Music is art, and art is an artist’s emotions and ideas made real. When you begin to play a musical instrument, the first few months will be devoted to making that instrument part of you and training your brain to cooperate with your musical wishes. But past a certain point, when the experimentation begins to kick in and you start to feel comfortable with your instrument, you’ll open up an infinite number of musical possibilities and start to make music for yourself.

It’ll help you keep calm, develop a sense of achievement and skill, and it might even help you work yourself into a meditative state of mind, reflecting your emotions into sound and music.

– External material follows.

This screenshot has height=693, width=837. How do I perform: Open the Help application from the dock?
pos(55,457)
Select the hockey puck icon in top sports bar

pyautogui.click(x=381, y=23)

#8. It’ll boost your concentration.

Just like it helps you do math and comprehend language, the effect playing music has on your brain will help you better concentrate on details and patterns, think faster and smarter, and see things you might’ve missed in the past.

It’ll help you focus on the task ahead without getting distracted, and the perseverance of pouring hours over Allegro will help you keep on the ball even when other things might seem temporarily more attractive.

#9. It’ll give you an amazing sense of achievement.

Very few things give you quite the same ego-boost as completely playing a complex piece that had you stumped for weeks and left you frustrated many a times.

Often, learning to play music is like facing an evil adversary. That adversary will taunt you and jeer at you, and make you feel bad about yourself, but all that will be nothing when you achieve victory and be able to play a piece without making a single mistake.

#10. It’ll make you awesome friends.

Playing an instrument enhances your social skills. Not only is it a great excuse to go out and make friends — just head to a plaza or open public space and start jamming — it’s an amazing way to connect and communicate with other musicians.

People who become friends through music have some of the longest and best friendships imaginable, and if you’ve already got a musically-talented friend, then there’s nothing better to help brush that relationship up than a long musical sesh. Grab your instrument and your buddies, and play your hearts out.

#11. It’ll help you overcome stage fright.

There’s a saying: “If you can play your guitar alone, you can play in front of other people.” It might be tough to agree with at first, but like any fear, you just have to get out and get it over with.

Not many people have the skills to play an instrument well enough to make what others would call music, and even less have the guts to go out and show everyone — but if you’ve got both, then there’s no better cure for overcoming your social anxiety than to close your eyes and let your melody flow. If you put your heart into it, there’s no way you won’t be cheered on.

#12. It’ll bring you happiness.

All these things combine to a simple fact: playing an instrument is a surefire way to get a hold of yourself, enhance your cognitive skills, blow off some steam and have fun with others in the process.

Besides, there’s nothing stopping you nowadays. Instruments aren’t hard to come by, and they’re a one-time investment that’ll cost you less than your average smartphone, and with the Internet, even the lessons come for free. All you need is time, and the right push to get started — so consider the latter already in the bag, and the former under your control!